Kalau soal moratorium itu masih cukup logis. Katakanlah moratorium 3 bulan, jadi dalam kurun waktu itu tidak ada pengiriman TKI. Namun yang masih bekerja di Saudi ya dibiarkan bekerja.
Kalau harus menarik TKI dari Saudi, apakah Anda rasa Indonesia sudah cukup berani?
Saya kira ini dilematis. Harus lebih bijak dalam melihat persoalan. Kalau menarik TKI maka pemerintah harus menyediakan lapangan kerja. Kalau lapangan kerja tersedia banyak maka bukan masalah menarik TKI dari Saudi. Karena idealnya, warga negara Indonesia ya harus cari makan di Indonesia. Kalau ini belum memungkinkan maka dipersilakan mencari kerja di tempat lain dengan tingkat risiko yang lebih rendah.

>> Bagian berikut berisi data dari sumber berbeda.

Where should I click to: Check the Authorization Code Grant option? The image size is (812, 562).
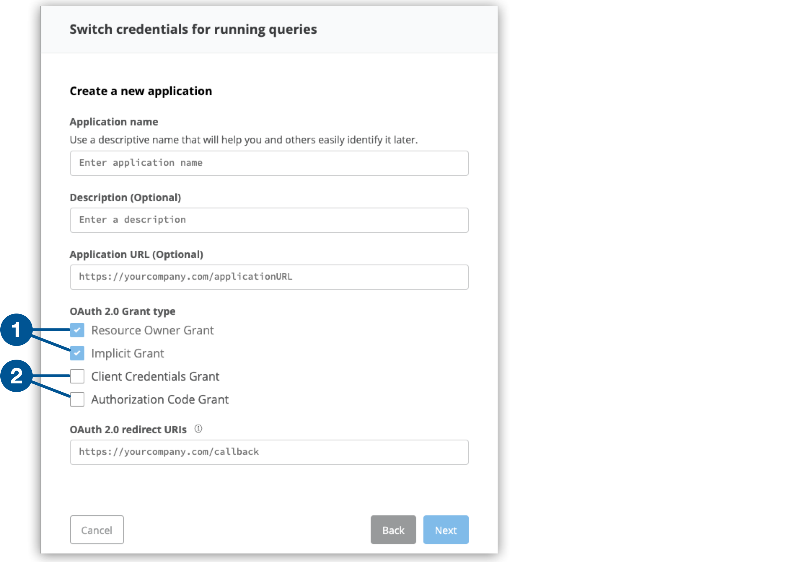tap(77, 399)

TKI kita di Saudi kan sebagian besar adalah PRT. Kabarnya Kemenakertrans sudah mendorong agar yang dikirim adalah tenaga kerja yang lebih terdidik dan terlatih. Kalau itu terlaksana artinya sektor yang diincar lebih baik secara sosial. Jadi ke depannya, pekerja informal di industri, pertambangan, hotel dan sebagainya bisa ditingkatkan.

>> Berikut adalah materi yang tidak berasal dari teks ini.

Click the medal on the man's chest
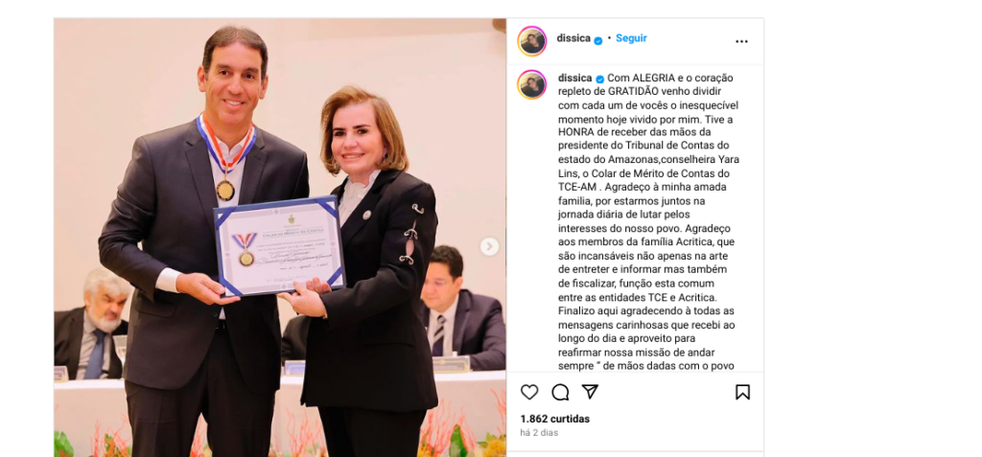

Hubungan Indonesia dan Saudi bisa memanas karena kasus TKI?
Kasus ini sudah sering terulang, sehingga tentu akan mempengaruhi hubungan diplomatik, dan kalau selalu terulang tidak bagus untuk kedua negara. Pemerintah Indonesia butuh Saudi dan sebaliknya Saudi juga butuh Indonesia. Hubungan keduanya harus dijaga dengan baik oleh kedua belah pihak.
Ke depan kalau ada eksekusi ya sebaiknya otoritas Saudi memberi tahu Indonesia, mengundang otoritas Indonesia. Kalau tidak maka akan dipertanyakan etikanya, meski sistem hukum mereka begitu. Saya kira kalau soal ini jangan kaku.
Kita juga ada hukuman mati kepada warga negara lain yang terlibat narkoba seperti dari Australia itu. Kita juga memberi tahu negara asal yang akan dieksekusi. Kalau tidak diberi tahu maka etika diplomatiknya jadi buruk. Saya minta dalam kasus ini semua pihak lebih proporsional dalam melihat masalah, sehingga bijak dalam mengambil keputusan. Jangan mengambil keputusan di saat marah. (sumber:detik.com)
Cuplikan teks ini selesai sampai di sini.